-- Given data follows --

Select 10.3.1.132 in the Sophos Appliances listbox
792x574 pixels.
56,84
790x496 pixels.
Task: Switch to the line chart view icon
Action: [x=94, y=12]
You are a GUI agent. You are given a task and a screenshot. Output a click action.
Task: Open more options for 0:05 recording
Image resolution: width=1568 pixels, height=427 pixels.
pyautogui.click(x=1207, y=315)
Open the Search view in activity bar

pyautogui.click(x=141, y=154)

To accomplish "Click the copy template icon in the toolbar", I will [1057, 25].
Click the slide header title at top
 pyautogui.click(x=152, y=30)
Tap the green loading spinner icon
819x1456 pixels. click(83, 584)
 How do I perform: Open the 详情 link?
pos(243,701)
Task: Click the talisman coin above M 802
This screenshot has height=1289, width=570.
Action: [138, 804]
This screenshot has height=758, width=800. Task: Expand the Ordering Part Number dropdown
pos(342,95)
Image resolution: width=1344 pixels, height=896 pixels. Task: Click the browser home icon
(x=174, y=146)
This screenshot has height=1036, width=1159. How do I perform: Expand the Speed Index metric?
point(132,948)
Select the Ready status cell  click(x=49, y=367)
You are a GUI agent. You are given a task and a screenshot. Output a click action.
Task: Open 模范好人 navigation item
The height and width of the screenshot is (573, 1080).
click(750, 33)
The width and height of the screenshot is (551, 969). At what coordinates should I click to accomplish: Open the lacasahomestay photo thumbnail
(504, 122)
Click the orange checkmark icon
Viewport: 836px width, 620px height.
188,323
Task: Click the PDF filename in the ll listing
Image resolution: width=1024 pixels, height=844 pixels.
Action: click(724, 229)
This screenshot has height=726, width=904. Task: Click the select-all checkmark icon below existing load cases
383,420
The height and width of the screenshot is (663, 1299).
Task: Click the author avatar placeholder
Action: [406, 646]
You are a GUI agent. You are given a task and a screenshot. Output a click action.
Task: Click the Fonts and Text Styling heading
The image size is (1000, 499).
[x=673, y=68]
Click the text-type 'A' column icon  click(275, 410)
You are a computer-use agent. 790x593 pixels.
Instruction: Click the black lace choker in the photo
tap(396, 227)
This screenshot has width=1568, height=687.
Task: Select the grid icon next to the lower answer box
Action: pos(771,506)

-- Given data concluded --

Task:
For each entry above, write out an exact copy.

Reply to the exercise:
Select 10.3.1.132 in the Sophos Appliances listbox
792x574 pixels.
56,84
790x496 pixels.
Task: Switch to the line chart view icon
Action: [x=94, y=12]
You are a GUI agent. You are given a task and a screenshot. Output a click action.
Task: Open more options for 0:05 recording
Image resolution: width=1568 pixels, height=427 pixels.
pyautogui.click(x=1207, y=315)
Open the Search view in activity bar

pyautogui.click(x=141, y=154)

To accomplish "Click the copy template icon in the toolbar", I will [1057, 25].
Click the slide header title at top
 pyautogui.click(x=152, y=30)
Tap the green loading spinner icon
819x1456 pixels. click(83, 584)
 How do I perform: Open the 详情 link?
pos(243,701)
Task: Click the talisman coin above M 802
This screenshot has height=1289, width=570.
Action: [138, 804]
This screenshot has height=758, width=800. Task: Expand the Ordering Part Number dropdown
pos(342,95)
Image resolution: width=1344 pixels, height=896 pixels. Task: Click the browser home icon
(x=174, y=146)
This screenshot has height=1036, width=1159. How do I perform: Expand the Speed Index metric?
point(132,948)
Select the Ready status cell  click(x=49, y=367)
You are a GUI agent. You are given a task and a screenshot. Output a click action.
Task: Open 模范好人 navigation item
The height and width of the screenshot is (573, 1080).
click(750, 33)
The width and height of the screenshot is (551, 969). At what coordinates should I click to accomplish: Open the lacasahomestay photo thumbnail
(504, 122)
Click the orange checkmark icon
Viewport: 836px width, 620px height.
188,323
Task: Click the PDF filename in the ll listing
Image resolution: width=1024 pixels, height=844 pixels.
Action: click(724, 229)
This screenshot has height=726, width=904. Task: Click the select-all checkmark icon below existing load cases
383,420
The height and width of the screenshot is (663, 1299).
Task: Click the author avatar placeholder
Action: [406, 646]
You are a GUI agent. You are given a task and a screenshot. Output a click action.
Task: Click the Fonts and Text Styling heading
The image size is (1000, 499).
[x=673, y=68]
Click the text-type 'A' column icon  click(275, 410)
You are a computer-use agent. 790x593 pixels.
Instruction: Click the black lace choker in the photo
tap(396, 227)
This screenshot has width=1568, height=687.
Task: Select the grid icon next to the lower answer box
Action: pos(771,506)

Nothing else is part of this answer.